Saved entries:
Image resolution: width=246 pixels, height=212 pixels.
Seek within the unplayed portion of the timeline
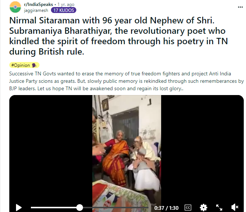click(x=116, y=208)
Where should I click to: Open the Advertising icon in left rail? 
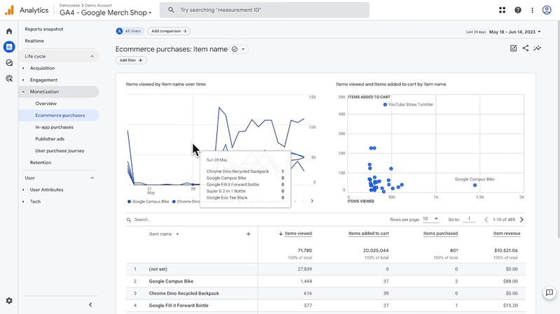click(9, 78)
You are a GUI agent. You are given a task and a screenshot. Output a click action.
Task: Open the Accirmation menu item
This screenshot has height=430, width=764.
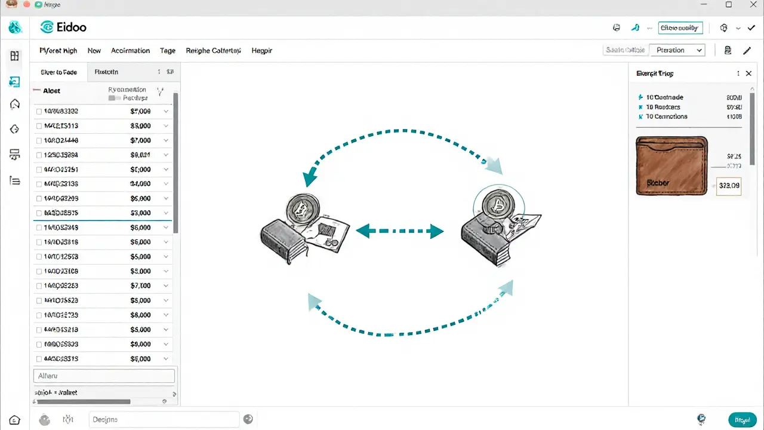130,51
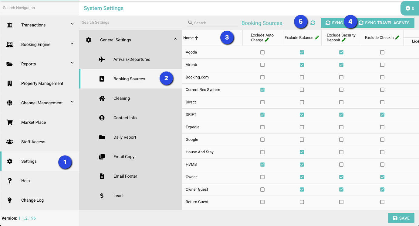
Task: Open Staff Access from the sidebar
Action: pos(33,142)

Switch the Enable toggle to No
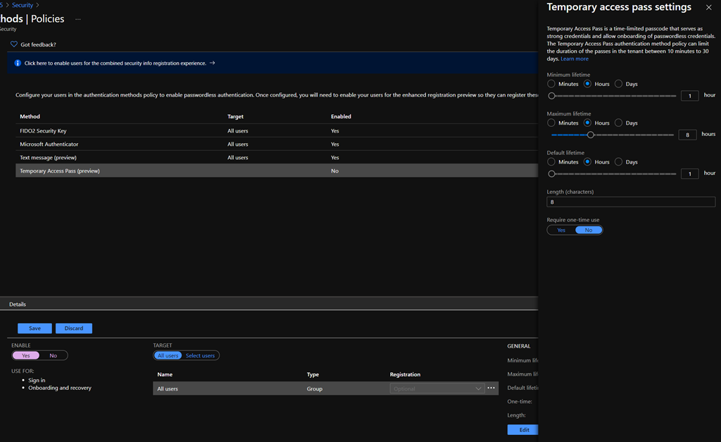click(x=53, y=355)
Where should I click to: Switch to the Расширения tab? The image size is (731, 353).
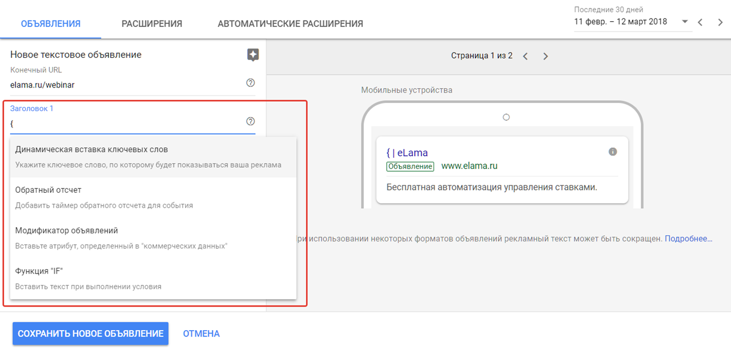(152, 23)
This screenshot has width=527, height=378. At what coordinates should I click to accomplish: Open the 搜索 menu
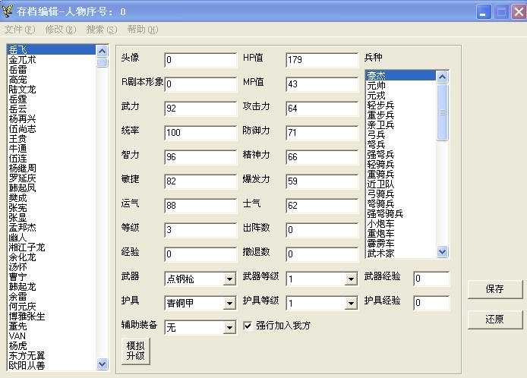[102, 30]
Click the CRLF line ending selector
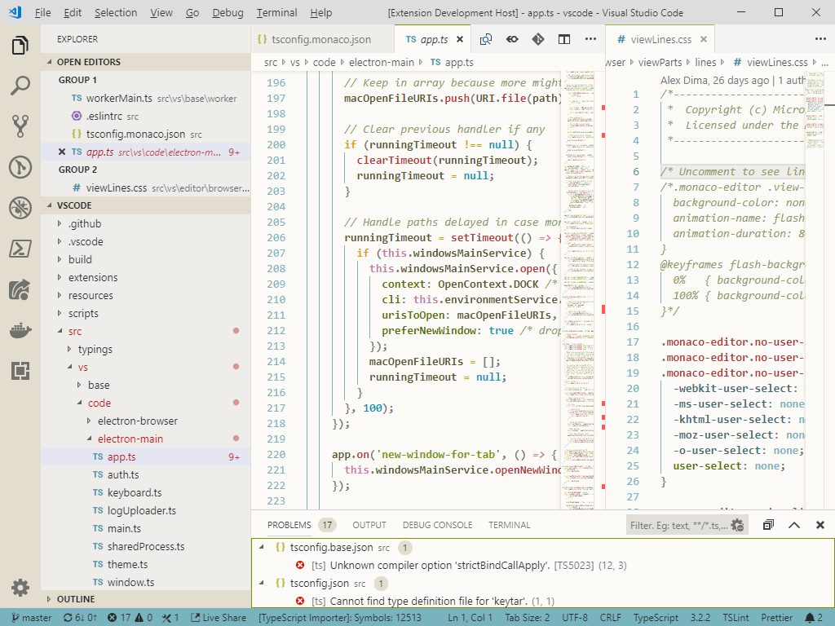Screen dimensions: 835x626 click(610, 618)
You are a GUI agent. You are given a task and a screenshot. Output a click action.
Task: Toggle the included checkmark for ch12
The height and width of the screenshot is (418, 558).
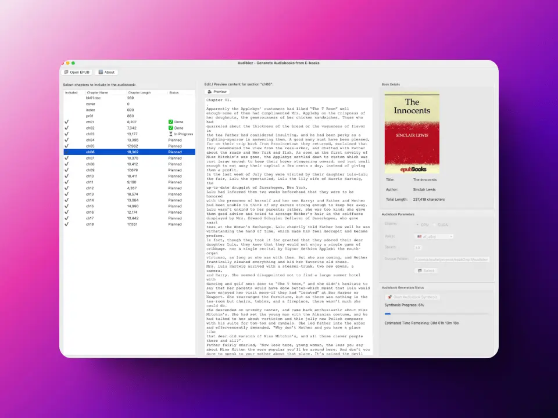click(x=67, y=188)
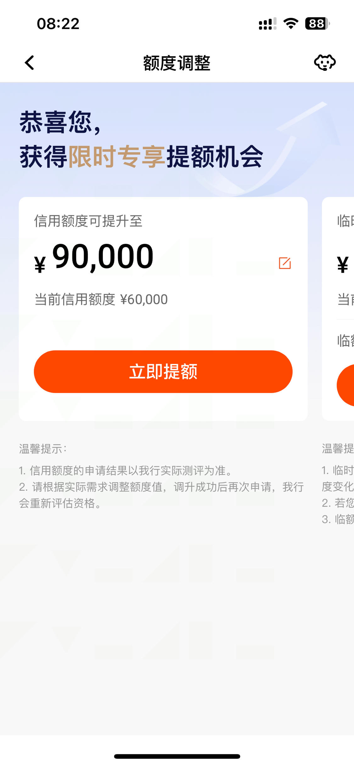
Task: Tap the 限时专享 highlighted banner text
Action: [117, 156]
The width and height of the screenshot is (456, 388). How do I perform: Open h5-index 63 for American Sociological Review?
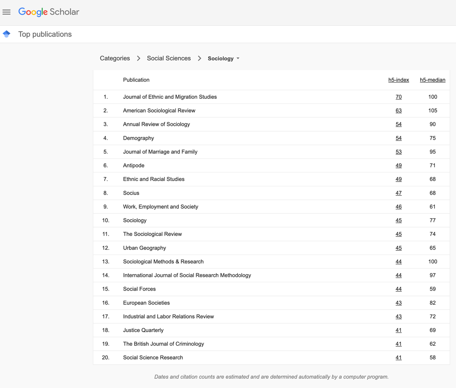[x=398, y=111]
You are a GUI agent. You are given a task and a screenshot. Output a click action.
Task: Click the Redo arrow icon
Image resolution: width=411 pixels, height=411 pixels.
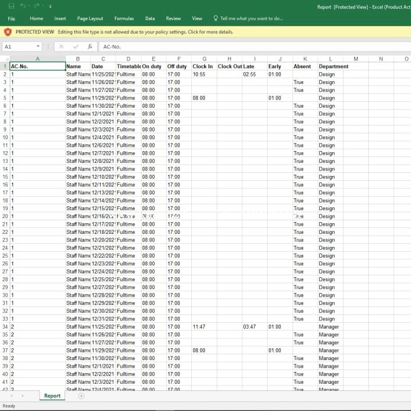click(x=37, y=7)
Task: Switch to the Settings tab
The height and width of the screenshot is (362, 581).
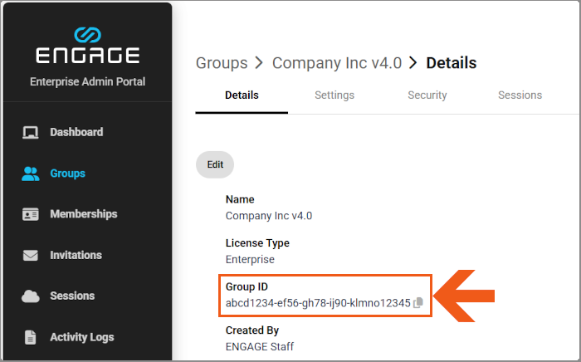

● **Exercise goal**
All lines from the one containing "Task: Open the Accirmation menu item" through the end of the entries above must be given again exactly, with every picture omitted.

● **Answer for this exercise**
Task: Open the Accirmation menu item
This screenshot has height=430, width=764.
130,51
Task: Open Staff Access from the sidebar
Action: pos(33,142)

Switch the Enable toggle to No
click(x=53, y=355)
Where should I click to: Switch to the Расширения tab? The image size is (731, 353).
(152, 23)
This screenshot has width=527, height=378. At what coordinates should I click to accomplish: Open the 搜索 menu
[102, 30]
Click the CRLF line ending selector
Screen dimensions: 835x626 click(610, 618)
You are a GUI agent. You are given a task and a screenshot. Output a click action.
Task: Toggle the included checkmark for ch12
The height and width of the screenshot is (418, 558).
click(x=67, y=188)
Task: Tap the 限时专享 highlighted banner text
Action: [117, 156]
The width and height of the screenshot is (456, 388). How do I perform: Open h5-index 63 for American Sociological Review?
[x=398, y=111]
You are a GUI agent. You are given a task and a screenshot. Output a click action.
Task: Click the Redo arrow icon
Image resolution: width=411 pixels, height=411 pixels.
click(x=37, y=7)
Task: Switch to the Settings tab
The height and width of the screenshot is (362, 581).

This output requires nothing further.